"Do not worry about what the world wants of you. Worry about what makes you come alive because what the world needs is people who are more alive."
Lawrence LeShan, Ph.D., is a psychologist and parapsychologist. He is a leading pioneer in the exploration of meditation and is internationally acclaimed for his extensive research in the psychological factors of cancer patients, for which he has been dubbed “The father of mind-body medicine”.

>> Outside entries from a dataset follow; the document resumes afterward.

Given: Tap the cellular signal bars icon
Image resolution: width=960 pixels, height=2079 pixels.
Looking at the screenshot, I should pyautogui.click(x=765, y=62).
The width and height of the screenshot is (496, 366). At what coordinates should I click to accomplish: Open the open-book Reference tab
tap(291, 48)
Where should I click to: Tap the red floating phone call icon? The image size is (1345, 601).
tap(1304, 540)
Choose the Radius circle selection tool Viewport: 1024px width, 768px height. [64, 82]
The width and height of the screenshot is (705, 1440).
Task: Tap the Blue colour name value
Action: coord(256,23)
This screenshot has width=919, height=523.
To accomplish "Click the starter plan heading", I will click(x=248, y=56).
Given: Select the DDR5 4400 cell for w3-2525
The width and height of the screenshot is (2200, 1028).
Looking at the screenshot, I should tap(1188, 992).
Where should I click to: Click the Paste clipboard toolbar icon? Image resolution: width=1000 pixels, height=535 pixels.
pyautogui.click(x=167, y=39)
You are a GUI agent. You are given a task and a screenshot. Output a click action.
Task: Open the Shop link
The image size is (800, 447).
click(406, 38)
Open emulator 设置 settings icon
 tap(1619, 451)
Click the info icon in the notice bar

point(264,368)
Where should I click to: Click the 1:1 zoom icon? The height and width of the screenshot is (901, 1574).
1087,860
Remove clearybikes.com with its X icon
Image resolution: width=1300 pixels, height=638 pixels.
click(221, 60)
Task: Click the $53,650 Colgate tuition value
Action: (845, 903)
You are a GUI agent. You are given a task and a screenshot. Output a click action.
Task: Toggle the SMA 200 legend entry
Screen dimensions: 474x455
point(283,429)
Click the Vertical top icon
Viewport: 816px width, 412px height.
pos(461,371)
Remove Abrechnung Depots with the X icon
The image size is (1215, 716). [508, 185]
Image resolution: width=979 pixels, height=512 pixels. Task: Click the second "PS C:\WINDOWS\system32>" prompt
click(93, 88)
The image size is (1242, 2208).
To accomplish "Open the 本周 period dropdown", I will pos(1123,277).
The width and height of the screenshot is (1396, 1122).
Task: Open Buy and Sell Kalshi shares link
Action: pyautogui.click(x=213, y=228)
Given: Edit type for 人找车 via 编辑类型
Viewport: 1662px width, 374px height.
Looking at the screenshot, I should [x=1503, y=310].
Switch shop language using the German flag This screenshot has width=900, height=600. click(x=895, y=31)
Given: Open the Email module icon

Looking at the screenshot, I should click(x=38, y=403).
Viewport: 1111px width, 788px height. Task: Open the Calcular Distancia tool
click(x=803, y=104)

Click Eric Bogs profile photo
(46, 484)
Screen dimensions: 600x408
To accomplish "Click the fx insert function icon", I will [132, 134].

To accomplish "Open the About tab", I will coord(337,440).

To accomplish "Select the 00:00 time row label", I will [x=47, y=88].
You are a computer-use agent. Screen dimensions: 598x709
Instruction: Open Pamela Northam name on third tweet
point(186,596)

Dr. LeShan is a bestselling author and has written a wide-ranging series of books on science, medicine, and psychology. He has published sixteen books, including Cancer As A Turning Point and How to Meditate (which have both become classics in their fields), andYou Can Fight for Your Life, an early work about psychology and cancer. His books have been translated into fourteen languages. He has also published approximately 100 papers in numerous professional journals including the Journal of the National Cancer Institute, Journal of Nervous and Mental Disorders, American Archive of Psychiatry, American Journal of Psychotherapy, Advances in Mind-Body Medicine, and numerous other professional journals.
Dr. LeShan has directed several research projects, and received professional awards: the Normal Cousins Award for Development of Human Relations in Psychology and Medicine, the Center for Integrative Cancer Therapies Award for Advancing Patient Participation in Their Own Treatment, the Pathfinder Award from the Association of Humanistic Psychology, and the Gardener Murphy Award.
Originally a skeptic in his attitude to paranormal phenomena, Dr. LeShan devoted some 500 hours to testing the famous psychic Eileen Garrett and was particularly impressed by her powers in the field of psychometry. He also produced a special study of psychic healing and since 1970 has held training seminars in New York for psychologists and students. Dr. LeShan is a member of the American Psychical Research Society and has written a number of articles for its publication.
Lawrence LeShan, Ph.D., born September 8, 1920, in New York City. He holds a B.A. from College of William and Mary, an M.S. from the University of Nebraska and a Ph.D. from University of Chicago. He served in the U.S. Army from 1943-46 and 1950-52. He has served as the chief of the department of psychology at the Institute of Applied Biography in New York (1954-64) and as a research associate at the Ayer Foundation, Inc., New York (1954-70).